We also found that a high risk screen with an abnormal marker, rather than a low-risk screen with an abnormal individual marker best predicted LBW and might imply that an isolated abnormal marker need not be specially followed up.

There are few guidelines about follow-up of women with high-risk screen-normal fetal karyotype, due to lack of consensus about management strategies. Sharp et al. [18] and Halscot et al. [19] comment that early diagnosis of conditions such as PT, LBW does not equate to better maternal/neonatal outcomes due to limited treatment modalities. The suggested measures include additional clinical monitoring, uterine artery Doppler studies and use of low-dose aspirin with inconsistent results. Roberge [20] reported early (<16 weeks) administration of low-dose aspirin to be associated with a greater reduction of perinatal death and other adverse perinatal outcomes than when initiated >16 weeks. Villa et al. [21] conducted a meta-analysis of randomized controlled trials including data on 346 women which suggested that aspirin may reduce the incidence of preeclampsia. Moore et al. [22] reported that aspirin initiated before 17 weeks reduced the risk for late-onset preeclampsia by 29 % supporting the practice of early initiation of aspirin in high-risk women. Prophylaxis with low-dose aspirin (60–150 mg) beginning after the first trimester of pregnancy was found to reduce the risk of preeclampsia and modestly reduce risks of preterm birth, IUGR and PIH [23]. There was a limited evidence of harms associated with low-dose aspirin use during pregnancy, mainly risk of abruption, but no evidence for complications such as postpartum hemorrhage, maternal blood loss and neonatal intracranial or intraventricular bleeding was found. Ayala et al. [24] concluded that low dose aspirin regulated ambulatory BP and reduced the incidence of preeclampsia, gestational hypertension, preterm delivery and IUGR.

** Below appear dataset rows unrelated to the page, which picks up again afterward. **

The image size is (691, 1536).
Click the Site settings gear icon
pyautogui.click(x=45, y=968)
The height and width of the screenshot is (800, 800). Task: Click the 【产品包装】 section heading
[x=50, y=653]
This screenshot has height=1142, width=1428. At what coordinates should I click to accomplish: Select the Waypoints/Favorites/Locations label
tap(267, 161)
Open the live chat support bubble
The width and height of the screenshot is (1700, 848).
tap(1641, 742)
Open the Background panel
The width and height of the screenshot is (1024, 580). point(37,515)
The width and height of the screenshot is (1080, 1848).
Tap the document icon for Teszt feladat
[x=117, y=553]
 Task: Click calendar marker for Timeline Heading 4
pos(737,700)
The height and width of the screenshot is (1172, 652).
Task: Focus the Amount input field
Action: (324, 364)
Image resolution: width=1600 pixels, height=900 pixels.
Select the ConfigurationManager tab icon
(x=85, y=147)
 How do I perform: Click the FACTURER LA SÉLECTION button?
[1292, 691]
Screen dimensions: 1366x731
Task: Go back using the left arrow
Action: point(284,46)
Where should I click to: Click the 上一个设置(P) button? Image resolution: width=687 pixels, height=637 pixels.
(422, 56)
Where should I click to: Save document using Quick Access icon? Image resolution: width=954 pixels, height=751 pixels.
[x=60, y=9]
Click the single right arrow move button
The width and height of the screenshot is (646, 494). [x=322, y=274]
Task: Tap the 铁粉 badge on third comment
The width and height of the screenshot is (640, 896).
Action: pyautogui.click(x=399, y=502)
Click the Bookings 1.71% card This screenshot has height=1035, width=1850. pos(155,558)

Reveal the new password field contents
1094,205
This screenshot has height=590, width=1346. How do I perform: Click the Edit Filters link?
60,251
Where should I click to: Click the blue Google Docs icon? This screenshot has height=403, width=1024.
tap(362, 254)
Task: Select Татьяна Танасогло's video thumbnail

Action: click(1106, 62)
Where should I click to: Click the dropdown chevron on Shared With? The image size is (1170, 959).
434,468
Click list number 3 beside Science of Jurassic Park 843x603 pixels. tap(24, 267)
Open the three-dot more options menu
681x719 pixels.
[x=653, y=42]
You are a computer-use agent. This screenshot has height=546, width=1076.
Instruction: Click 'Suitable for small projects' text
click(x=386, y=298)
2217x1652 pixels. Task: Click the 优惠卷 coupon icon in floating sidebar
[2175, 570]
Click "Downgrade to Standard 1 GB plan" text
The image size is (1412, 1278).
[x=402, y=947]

In spite of significant correlations between high-risk maternal screen and/or abnormal PAPP-A and adverse pregnancy outcome evident in this and other studies, low sensitivity and limited options to improve birth weight and gestational age make it difficult to routinely prescribe low-dose aspirin to all women with high-risk maternal screen and/or abnormal PAPP-A. Huynch et al. [25] recommend that pregnant patients with high-risk screen-normal fetal karyotype should be counseled that currently there is no strong evidence to justify an ongoing ultrasound surveillance program. Authors, on the other hand, support a surveillance plan specific to the increased maternal and fetal risks including patient education on signs and symptoms of the most common complications, increased frequency of antenatal visits and ultrasound/Doppler studies for assessing fetal biometry and biophysical profile, and cervical length assessment as recommended by Gagnon et al. [12].

Our study had some limitations including its retrospective nature. Limited data were available on relevant maternal characteristics such as weight, presence of other comorbidity, use of assisted reproduction. In some cases, we had rather crude than specific information: full term/preterm rather than exact gestation in weeks and low birth weight (<2.5 kg) rather than exact weight. PIH and oligohydramnios were considered as present/absent without further considering its severity, gestational age at onset, etc. We were unable to comment on association of maternal serum markers with miscarriages and/or pregnancy loss since only live births were included in the study. Screening tests were done in different laboratories for cases as they were referred to our hospital only for invasive testing and received antenatal care and delivered at different hospitals while controls were tested and delivered at our hospital.

In conclusion, the present study shows significant correlation of a “high-risk screen” and abnormal markers with adverse pregnancy outcomes mainly LBW, PT, PIH and oligohydramnios. An abnormal screen with at least one abnormal marker was more predictive of these outcomes compared to abnormal marker or high risk screen alone. Neither PAPP-A nor beta hCG can be recommended as stand-alone tests to predict, but they might provide additional inputs for better surveillance for women with “high-risk screen-normal fetal karyotype” status. Further larger randomized controlled trials are awaited before routinely prescribing low-dose aspirin to these women.